Last April the second National Evangelical Anglican Congress met at Nottingham University—the place where in 1964 the British churches had imaginatively but unrealistically covenanted for union by 1980. No such striking gesture came from the NEAC’s two thousand participants (one-third of them clergy), but a 20,000-word document reflects current thinking among Anglican evangelicals. [Elsewhere in this issue John Stott discusses and quotes extensively from this statement; see page 30.—ED.]
The statement, inter alia, recommends tithing, gives cautious approval of the charismatic movement, upholds the episcopal system (while saying it is nonessential for the church’s existence), apparently approves women ministers but not women bishops, and rejects indiscriminate baptism, abortion on demand, and disestablishment.
“We evangelicals are Bible people,” said congress chairman John Stott; “the supremacy of Scripture is the hallmark of an evangelical.” It is also, he continued, the position of authentic Anglicanism; tradition and reason are subordinate to the elucidation of Scripture. Nevertheless the congress acknowledged that “our handling of inspired and authoritative Scripture has often been clumsy and our interpretation of it shoddy, and we resolve to seek a more disciplined understanding of God’s holy Word.”

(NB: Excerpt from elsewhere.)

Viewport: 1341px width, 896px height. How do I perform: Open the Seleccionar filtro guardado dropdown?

In all these declarations there was no belligerence but a proper humility. Differences among themselves and with fellow Anglicans of other traditions were discussed in a spirit of brotherly openness. This was apparent even when the draft statement on “The Power of the Media” was scrapped and rewritten when it provoked a revolt of major dimensions.

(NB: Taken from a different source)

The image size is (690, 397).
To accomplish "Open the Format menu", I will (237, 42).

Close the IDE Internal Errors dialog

The congress, at which both archbishops spoke, was evidently intended to be a domestic Anglican occasion. As such there was something depressingly insular about it. Other English churches fell into two categories; Roman Catholicism and “the Free Churches.” The former rated a whole section of the congress statement, the latter were handled courteously in a few lines. One might have hoped for more on cooperation with fellow evangelicals, and more on world issues.
The other national church in these islands, the Church of Scotland, was never mentioned, nor were observers from the Kirk invited to Nottingham. Anglican evangelicals may indeed have a wider vision than before, but directed northward it stops at the Tweed. They are not hostile to us Presbyterians who live across the border; they just have nothing to say to us. Naturally the fact that I’ve been lecturing them for seventeen years has nothing to do with it.